Given the multiple factors influencing prognosis in AD, we selected an eight-year disease duration threshold as the boundary for PS onset, consistent with the reported mean survival following AD diagnosis [24]. Beyond this period, additional medical conditions may contribute to psychosis, not necessarily attributable to AD itself.

Main limitations include the single-center design and absence of neuropathological confirmation.
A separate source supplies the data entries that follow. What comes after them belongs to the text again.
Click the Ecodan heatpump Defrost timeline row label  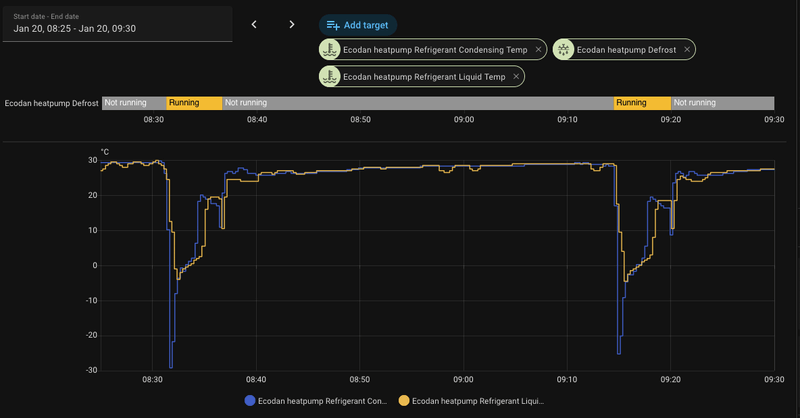pyautogui.click(x=50, y=103)
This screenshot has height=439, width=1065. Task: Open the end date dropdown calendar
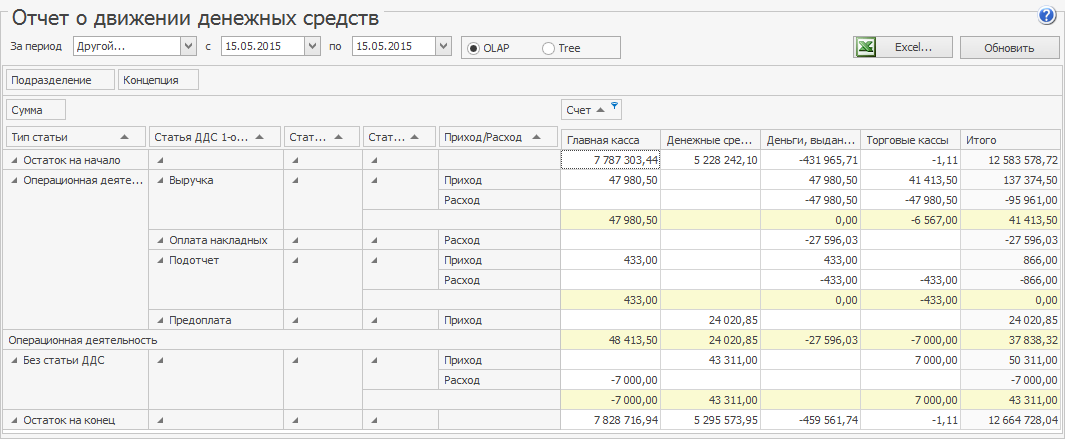[x=444, y=46]
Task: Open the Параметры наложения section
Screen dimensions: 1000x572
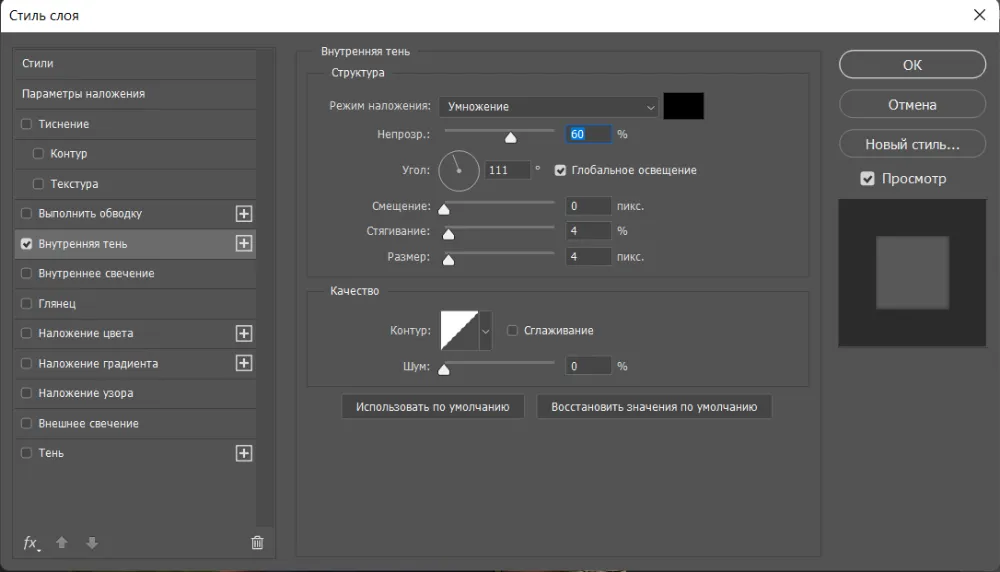Action: [x=84, y=94]
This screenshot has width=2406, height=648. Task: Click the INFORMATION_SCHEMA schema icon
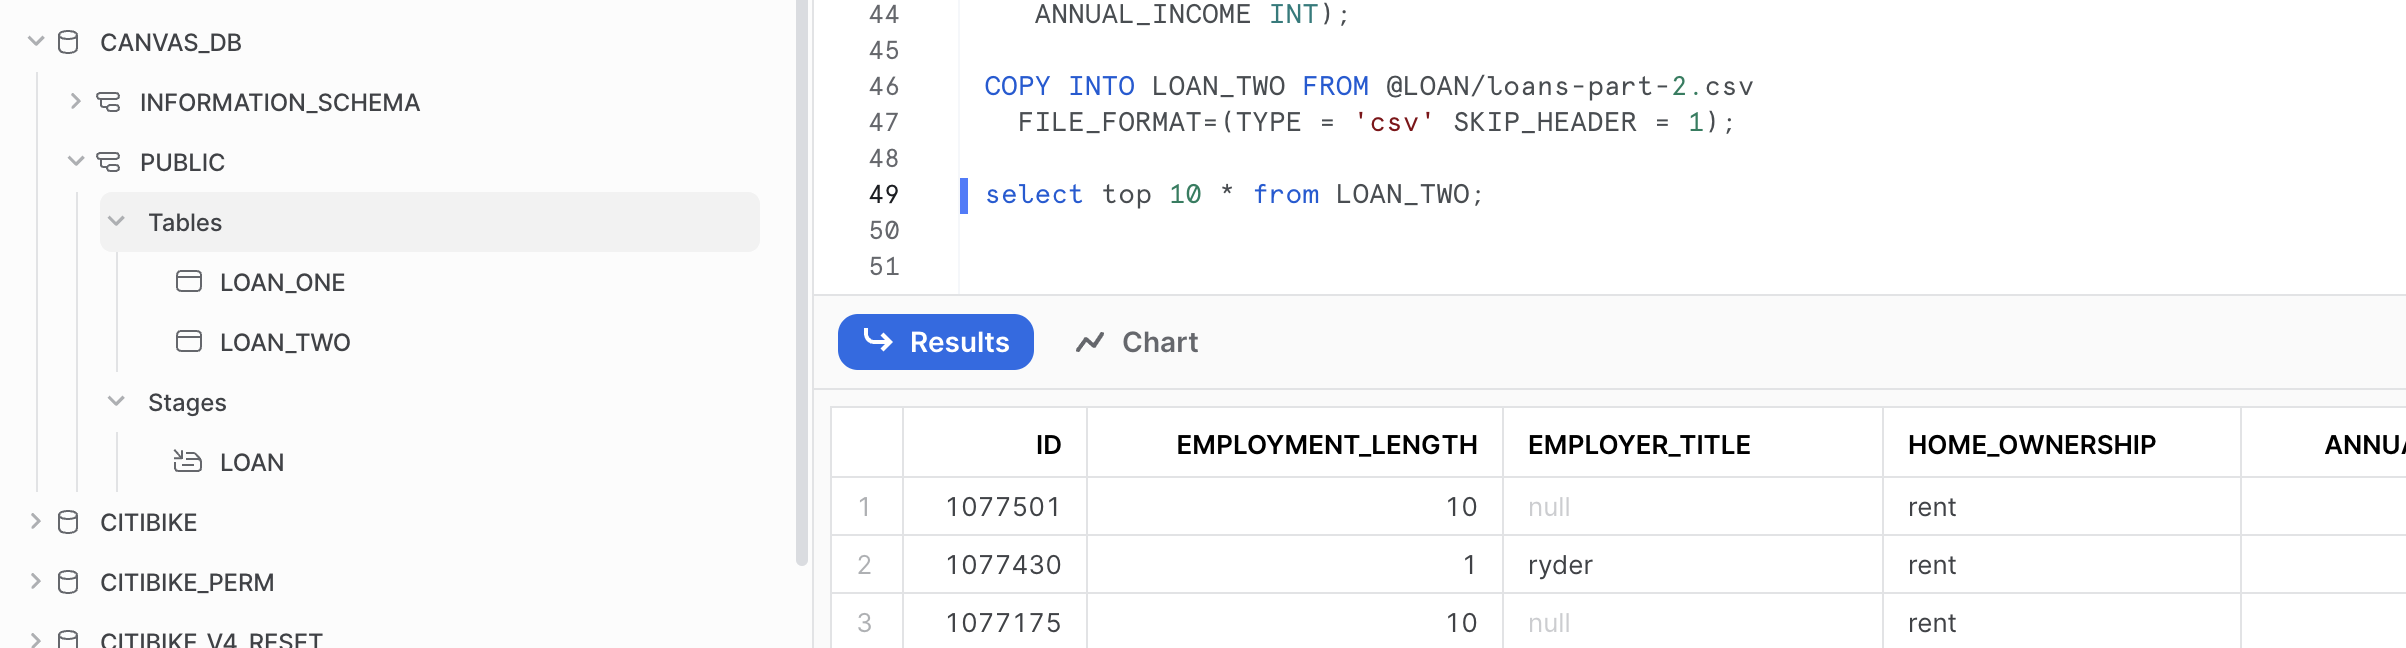[x=108, y=102]
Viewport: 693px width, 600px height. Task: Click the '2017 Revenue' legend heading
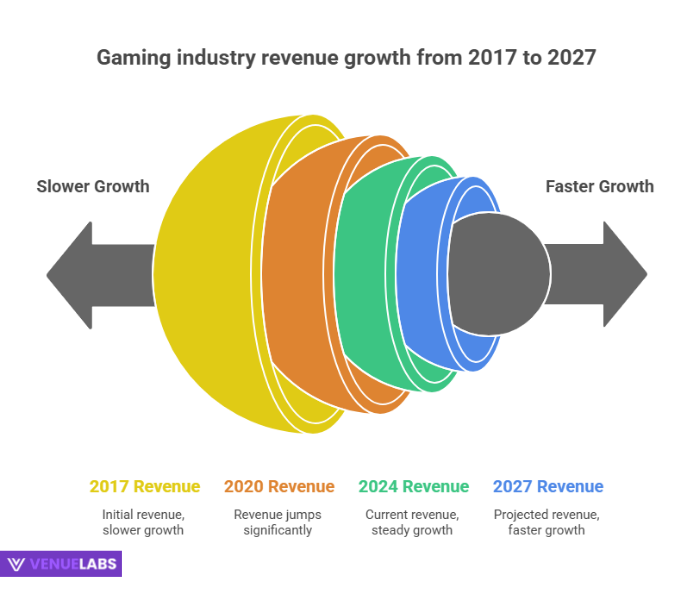tap(144, 487)
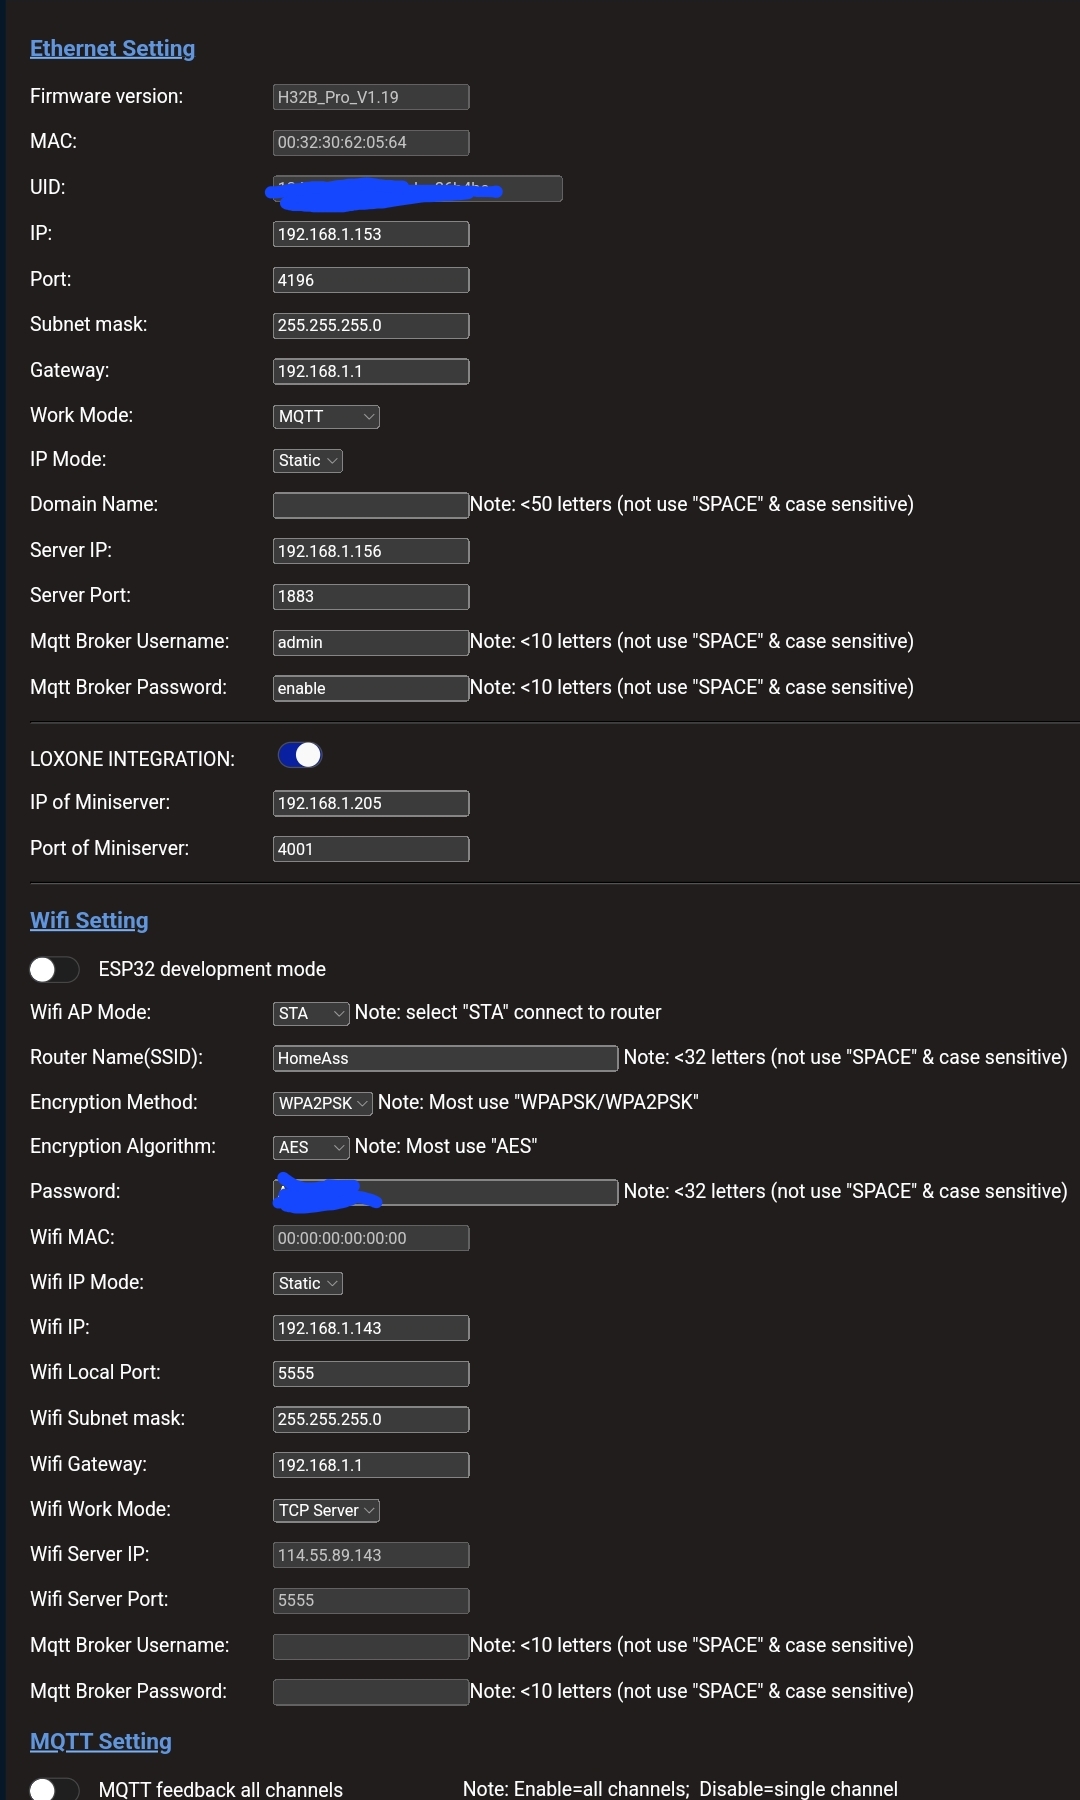Click the Ethernet IP address field

[x=371, y=234]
We acknowledge the potential variability of CSF 5-HT measurements over long-time storage and batch analysis as an additional limitation.

In summary, this study provides the first evidence that elevated CSF 5-HT concentrations are detectable in prodromal AD patients who later develop PS. This novel finding aligns with prior literature and supports the potential of CSF 5-HT as a predicting biomarker, opening new perspectives for early intervention strategies in AD.

5. Conclusions

We present the first evidence that elevated CSF 5-HT levels in prodromal AD are associated with future psychosis. Combined biomarker and deep clinical assessments may improve early risk stratification.